D’altra parte, l’origine stessa, e buona parte della costruzione del nostro movimento sportivo, hanno origine militare. Molti fanno risalire la nascita dello sport moderno in Italia all’arrivo a Torino di un ginnasiarca svizzero, Rudolf Obermann, nel 1833, per educare alla vita militare i principini di casa Savoia. Di più, nei programmi della prima scuola nata dall’Unità d’Italia, era obbligatorio il tiro a segno fin dalle elementari, un libro e moschetto che andò avanti con regolarità almeno sino alla fine dell’Ottocento. E gli sport da combattimento, i «combat sports» come li chiamano gli anglosassoni, hanno piena cittadinanza nei Giochi moderni fin dal 1896. Nella storia olimpica estiva, l’Italia ha ottenuto il 45% delle sue medaglie (e il 42,4% degli ori) da queste discipline.

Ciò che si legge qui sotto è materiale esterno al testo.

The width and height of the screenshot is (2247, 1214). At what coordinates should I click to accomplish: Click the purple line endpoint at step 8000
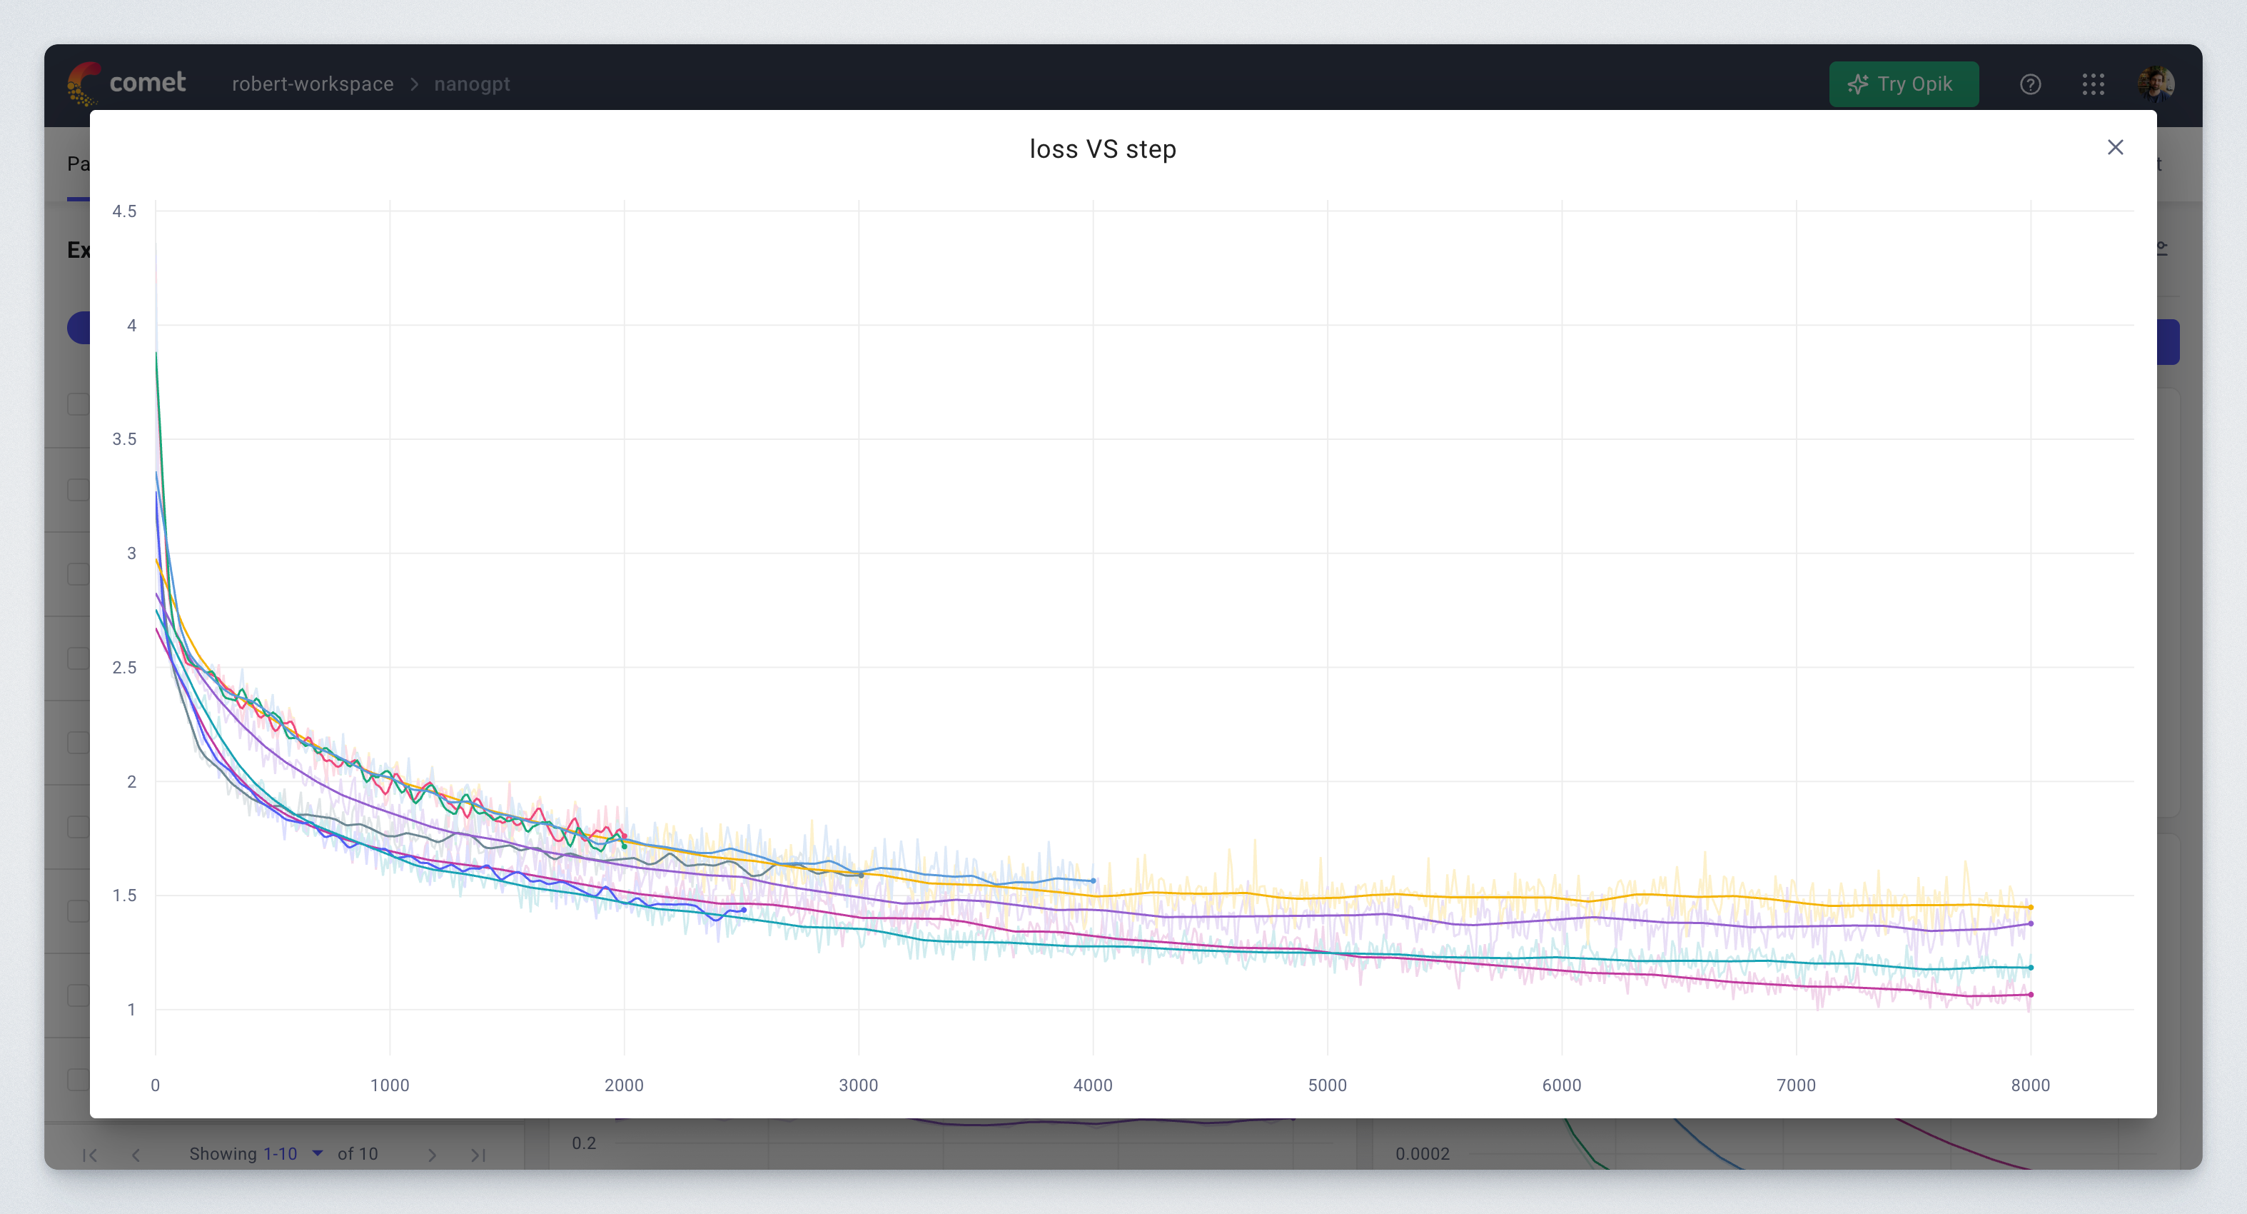click(2030, 923)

Sport da combattimento sono ovviamente la scherma e il tiro nelle sue varie accezioni (a volo, a segno, con l’arco), la lotta e il pugilato, il judo, il taekwondo e il pentathlon moderno. Nella scherma vinciamo medaglie dal 1900, con l’uno-due nella sciabola maestri di Conte e Santelli, ne abbiamo totalizzate 120 come i francesi; la lotta ci premia fin da Londra 1908, con Enrico Porro, lombardo di Lodi Vecchio, che ottenne la prima di 20 medaglie finora; la boxe da Anversa 1920, quando il torinese Edoardo Garzena fu bronzo nei piuma, offrendoci la prima di 43 medaglie in 90 anni.
Spostando l’accento sul tiro, che soltanto noi separiamo in a volo e a segno, siamo maestri nella prima disciplina, fra trap, double trap e skeet, e costruiamo alcune delle più ricercate armi da competizione. Quanto alla seconda, non stupiscano le recenti medaglie, da Di Donna a oggi. L’Italia dei «gunmen» vanta un giorno dei giorni irripetibile, quel 12 agosto 1932 a Los Angeles in cui nella pistola automatica tre azzurri occuparono i primi 4 posti. Due di loro erano di Ravenna, il migliore, Renzo Morigi, era il federale della città, vinse lo spareggio centrando 6 bersagli a 25 metri in meno di due secondi. Lo volevano sceriffo in diverse contee, ma lui tornò in Italia a vivere declino e caduta del fascismo.
Sparare, tirare, colpire, abbattere sono gesti che appartengono agli albori della società umana: se lo sport li incanala nel superamento non cruento dell’avversario, teniamoci anche questi gesti. Destano una terribile eco, ma sono la faccia meno deprecabile della nostra aggressività.